Moteur de toutes choses, et mû lui-même par Dieu, le feu élémentaire est comme le véhicule de l’intelligence souveraine. Il transmet et reçoit son action partout où se manifeste une pensée inconsciente, un art irréfléchi. C’est ainsi que l’intelligence divine dirige les mouvements instinctifs de l’homme, gouverne les araignées et les abeilles[1]. Car le feu n’est lui-même ni intelligent ni divin ; en cela seul, les anciens se sont trompés. Ils ont confondu l’âme du monde avec Dieu même ; mais leur erreur est moins grave que le mécanisme et l’athéisme modernes. Dire que Dieu est tout, que Dieu est dans tout, ce n’est pas être athée. Le nombre n’est rien en soi, l’unité, c’est nous qui la faisons, et la même chose considérée à des points de vue différents est une ou plusieurs. La faute est donc légère, d’enfermer en une seule notion Dieu et les créatures, pourvu que l’intelligence soit regardée comme souveraine (ἡγεμονικὸν)[2]. Dieu est sagesse, ordre, loi, vertu, bonté ; mais il est permis de pénétrer plus avant dans sa nature. Non que ses attributs intellectuels et moraux soient de simples entités, des produits de notre faculté d’abstraire. De telles notions sont des idées, au sens platonicien ; des idées, c’est-à-dire des réalités intelligibles, des causes, dont l’intuition, en quelque sorte innée, illumine et gouverne la partie la plus élevée de l’intellect[3]. — Mais au-dessus de l’esprit et de l’intelligence universels, de l’activité et de la pensée divines, la raison entrevoit l’Unité ou le Bien. C’est là la première hypostase, la source même de la Divinité (fons Deitatis).
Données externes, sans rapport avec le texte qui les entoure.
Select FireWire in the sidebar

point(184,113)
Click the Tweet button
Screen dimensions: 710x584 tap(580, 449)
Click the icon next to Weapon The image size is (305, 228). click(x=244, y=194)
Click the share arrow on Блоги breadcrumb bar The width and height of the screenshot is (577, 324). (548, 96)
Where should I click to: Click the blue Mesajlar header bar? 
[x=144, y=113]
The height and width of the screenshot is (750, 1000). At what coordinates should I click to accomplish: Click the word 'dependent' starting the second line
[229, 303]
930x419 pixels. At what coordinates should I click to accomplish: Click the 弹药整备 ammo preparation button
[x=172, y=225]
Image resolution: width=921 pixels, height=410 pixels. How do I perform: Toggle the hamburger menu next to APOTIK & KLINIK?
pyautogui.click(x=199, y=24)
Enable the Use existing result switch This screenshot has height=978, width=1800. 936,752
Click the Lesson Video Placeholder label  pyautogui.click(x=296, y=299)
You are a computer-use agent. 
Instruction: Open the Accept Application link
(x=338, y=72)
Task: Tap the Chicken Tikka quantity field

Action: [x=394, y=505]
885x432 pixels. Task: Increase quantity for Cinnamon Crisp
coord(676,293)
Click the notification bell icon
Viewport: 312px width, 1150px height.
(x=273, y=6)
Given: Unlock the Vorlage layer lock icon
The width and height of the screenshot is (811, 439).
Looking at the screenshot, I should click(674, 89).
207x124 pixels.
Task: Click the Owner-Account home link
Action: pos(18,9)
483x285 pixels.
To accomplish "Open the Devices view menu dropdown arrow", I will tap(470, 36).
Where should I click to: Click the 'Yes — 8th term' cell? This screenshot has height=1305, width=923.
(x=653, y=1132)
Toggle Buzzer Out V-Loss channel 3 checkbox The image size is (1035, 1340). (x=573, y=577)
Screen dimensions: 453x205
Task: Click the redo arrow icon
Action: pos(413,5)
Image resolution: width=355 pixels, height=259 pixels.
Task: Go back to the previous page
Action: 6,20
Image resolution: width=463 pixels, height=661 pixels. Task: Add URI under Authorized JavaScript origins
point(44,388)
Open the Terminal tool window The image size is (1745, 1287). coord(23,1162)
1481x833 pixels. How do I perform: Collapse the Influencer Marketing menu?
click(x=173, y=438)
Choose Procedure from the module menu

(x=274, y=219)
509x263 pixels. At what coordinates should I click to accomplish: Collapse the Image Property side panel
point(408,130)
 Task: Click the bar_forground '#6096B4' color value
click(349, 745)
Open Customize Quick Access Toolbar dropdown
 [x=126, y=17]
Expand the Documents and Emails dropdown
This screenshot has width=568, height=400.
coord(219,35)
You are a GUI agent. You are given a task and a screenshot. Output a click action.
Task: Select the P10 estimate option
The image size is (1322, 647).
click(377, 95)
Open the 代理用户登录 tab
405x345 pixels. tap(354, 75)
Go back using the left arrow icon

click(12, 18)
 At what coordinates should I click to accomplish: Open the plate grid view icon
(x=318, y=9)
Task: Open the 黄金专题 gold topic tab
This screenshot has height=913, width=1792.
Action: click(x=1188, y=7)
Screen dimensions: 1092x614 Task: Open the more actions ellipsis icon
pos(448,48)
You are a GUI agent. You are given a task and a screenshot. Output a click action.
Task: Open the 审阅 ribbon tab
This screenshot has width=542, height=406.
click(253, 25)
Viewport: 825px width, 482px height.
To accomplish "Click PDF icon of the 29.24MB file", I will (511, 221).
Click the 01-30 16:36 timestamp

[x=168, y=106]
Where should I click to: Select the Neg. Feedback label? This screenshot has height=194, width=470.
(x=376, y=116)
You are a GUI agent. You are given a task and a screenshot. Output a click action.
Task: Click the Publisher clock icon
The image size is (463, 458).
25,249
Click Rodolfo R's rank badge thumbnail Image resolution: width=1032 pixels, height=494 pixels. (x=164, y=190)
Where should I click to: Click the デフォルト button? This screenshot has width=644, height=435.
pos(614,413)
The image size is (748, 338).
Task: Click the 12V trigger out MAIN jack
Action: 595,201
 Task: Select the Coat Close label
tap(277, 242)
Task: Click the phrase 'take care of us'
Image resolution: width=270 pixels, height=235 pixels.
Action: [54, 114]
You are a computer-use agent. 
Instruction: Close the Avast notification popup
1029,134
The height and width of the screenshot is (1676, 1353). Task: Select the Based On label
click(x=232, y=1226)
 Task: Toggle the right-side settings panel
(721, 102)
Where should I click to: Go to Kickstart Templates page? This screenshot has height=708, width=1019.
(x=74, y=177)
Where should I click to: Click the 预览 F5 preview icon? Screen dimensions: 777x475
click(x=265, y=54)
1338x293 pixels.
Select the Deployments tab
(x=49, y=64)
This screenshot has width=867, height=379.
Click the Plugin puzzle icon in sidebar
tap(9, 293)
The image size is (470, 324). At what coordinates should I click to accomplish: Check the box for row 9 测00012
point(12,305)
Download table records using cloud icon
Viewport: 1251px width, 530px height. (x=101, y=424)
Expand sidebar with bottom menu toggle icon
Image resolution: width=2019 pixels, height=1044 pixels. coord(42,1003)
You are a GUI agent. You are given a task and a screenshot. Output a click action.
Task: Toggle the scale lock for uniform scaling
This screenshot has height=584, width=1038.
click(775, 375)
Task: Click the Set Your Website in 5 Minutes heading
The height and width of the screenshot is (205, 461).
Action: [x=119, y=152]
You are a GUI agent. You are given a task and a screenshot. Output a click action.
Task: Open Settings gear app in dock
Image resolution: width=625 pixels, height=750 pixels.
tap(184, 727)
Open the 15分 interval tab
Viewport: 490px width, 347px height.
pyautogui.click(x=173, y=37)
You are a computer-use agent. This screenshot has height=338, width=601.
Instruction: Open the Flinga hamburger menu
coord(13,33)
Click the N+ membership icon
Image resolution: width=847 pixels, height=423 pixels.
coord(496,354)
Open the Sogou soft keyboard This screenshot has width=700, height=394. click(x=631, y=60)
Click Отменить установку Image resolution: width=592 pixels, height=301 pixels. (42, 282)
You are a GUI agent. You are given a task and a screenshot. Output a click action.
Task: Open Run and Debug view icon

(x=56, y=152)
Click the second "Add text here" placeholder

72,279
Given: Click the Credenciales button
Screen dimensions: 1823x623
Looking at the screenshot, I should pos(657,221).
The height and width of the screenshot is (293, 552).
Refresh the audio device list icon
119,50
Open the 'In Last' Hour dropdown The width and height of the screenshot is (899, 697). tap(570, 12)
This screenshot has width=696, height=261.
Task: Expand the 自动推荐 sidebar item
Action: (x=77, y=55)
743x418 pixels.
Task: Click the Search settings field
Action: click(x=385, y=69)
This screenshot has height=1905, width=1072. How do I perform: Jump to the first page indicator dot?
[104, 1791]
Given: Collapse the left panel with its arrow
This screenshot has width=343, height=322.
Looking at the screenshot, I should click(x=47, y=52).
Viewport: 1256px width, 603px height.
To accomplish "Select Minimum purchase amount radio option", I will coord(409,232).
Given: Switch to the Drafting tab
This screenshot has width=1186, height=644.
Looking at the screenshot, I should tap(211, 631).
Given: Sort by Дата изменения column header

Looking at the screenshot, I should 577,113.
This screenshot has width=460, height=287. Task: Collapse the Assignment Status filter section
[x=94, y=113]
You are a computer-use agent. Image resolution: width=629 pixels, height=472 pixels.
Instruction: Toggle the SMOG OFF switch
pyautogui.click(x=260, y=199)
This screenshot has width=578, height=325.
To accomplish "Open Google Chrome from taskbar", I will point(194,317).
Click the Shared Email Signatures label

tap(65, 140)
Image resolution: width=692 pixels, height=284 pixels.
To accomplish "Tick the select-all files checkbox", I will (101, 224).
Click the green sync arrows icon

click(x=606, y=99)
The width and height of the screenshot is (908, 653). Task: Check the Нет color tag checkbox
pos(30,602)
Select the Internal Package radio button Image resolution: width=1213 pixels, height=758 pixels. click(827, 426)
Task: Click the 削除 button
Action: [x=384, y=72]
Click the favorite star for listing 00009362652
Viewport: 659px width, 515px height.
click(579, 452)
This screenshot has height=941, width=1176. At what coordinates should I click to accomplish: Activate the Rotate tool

Elle est, en un sens, supérieure à l’Être, comme le voulaient Parménide, Platon, les

  1. Sect. 257. — Berkeley ne s’inspire-t-il pas ici, sans le dire, d’Aristote (De gener. anim., III ; Métaph., I, 1) et de Virgile (Géorg., IV, 220), qui attribuent aussi aux abeilles quelque chose de divin ?
  2. Sect. 288.
  3. Sect. 335.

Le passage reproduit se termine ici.